Investment Philosophy
Dimensional’s approach is firmly rooted in the belief that markets are "efficient", and that investors’ returns are determined principally by asset allocation decisions, not market timing or stock picking. All portfolios employ a passive strategy designed to capture the return behavior of an entire asset class. The firm has no economists forecasting business cycles or interest rates, no investment strategists shifting allocations between stocks and bonds, and no analysts searching out "undiscovered" stocks.
Index funds are based on a similar philosophy, but Dimensional strategies differ from conventional indexed products in important respects. Instead of tracking popular market benchmarks developed by data vendors, they are designed to capture specific dimensions of worldwide returns which are accompanied by independent sources of risk. These dimensions are identified by rigorous academic research, often conducted by one or more of the leading financial economists with which the firm maintains a relationship. This focus on portfolio "engineering" distinguishes their approach from both traditional active managers and traditional indexers.
The firm also places great emphasis on minimizing trading costs. Rather than replicate an index in mechanical fashion, Dimensional employs a sophisticated block trading strategy that allows for slight variations in day-to-day portfolio balance versus precise market weighting. Placing the emphasis on low trading costs rather than tracking error offers a more reliable way to enhance net investment returns. The firm is proud of achieving negative trading costs over an extended period in illiquid market sectors such as U.S. small company stocks.
Fixed income strategies also depart from conventional indexing practice, employing a "variable maturity" approach that involves no interest rate forecasting, but shifts the portfolio maturity structure in response to changes in the shape of the yield curve.
Dimensional's overall objective is to help clients structure globally diversified portfolios that add value over simple index strategies while remaining consistent with a passive "no forecasting" philosophy.

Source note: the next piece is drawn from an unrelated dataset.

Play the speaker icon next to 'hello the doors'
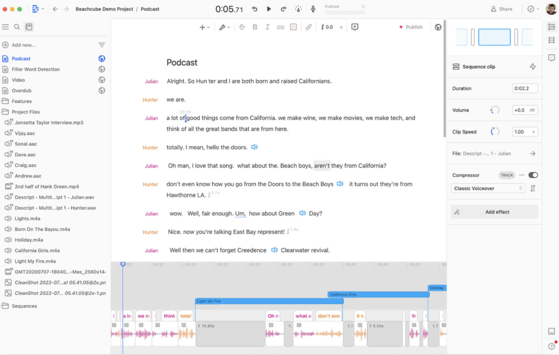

Dimensional and Safe Harbor Financial Planning
Dimensional has historically managed money for a limited number of major institutional clients and is not structured to serve the general public or even the universe of investment professionals. They work closely with a limited number of investment advisors who share their belief in the importance of controlled asset exposure, broad diversification, low turnover, and low costs. Access to the funds is restricted to advisors demonstrating a commitment to employ business methods and investment strategies consistent with this philosophy. Safe Harbor Financial Planning is proud to be a member of this select group.

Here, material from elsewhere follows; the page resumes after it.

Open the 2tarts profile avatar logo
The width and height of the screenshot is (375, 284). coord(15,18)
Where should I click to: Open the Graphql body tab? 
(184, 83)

In order to maintain the low expense characteristic of institutional mutual funds, Dimensional requires us to place client trades through firms such as Fidelity Institutional or TD Ameritrade Institutional who maintain an "omnibus" account relationship with Dimensional and aggregate buy/sell orders on a daily basis. By adhering to this approach, we are able to purchase fund shares in amounts as small as $2,500, versus DFA’s published minimum of $2,000,000.
Dimensional Mutual Funds
Dimensional strategies are engineered to capture very specific asset class characteristics. They are not intended to be used in isolation, but rather as "building blocks" with which investment professionals can construct customized balanced portfolios tailored to client risk preferences.
(Safe Harbor Financial Planning receives no compensation or any other incentives from Dimensional for the use of their products).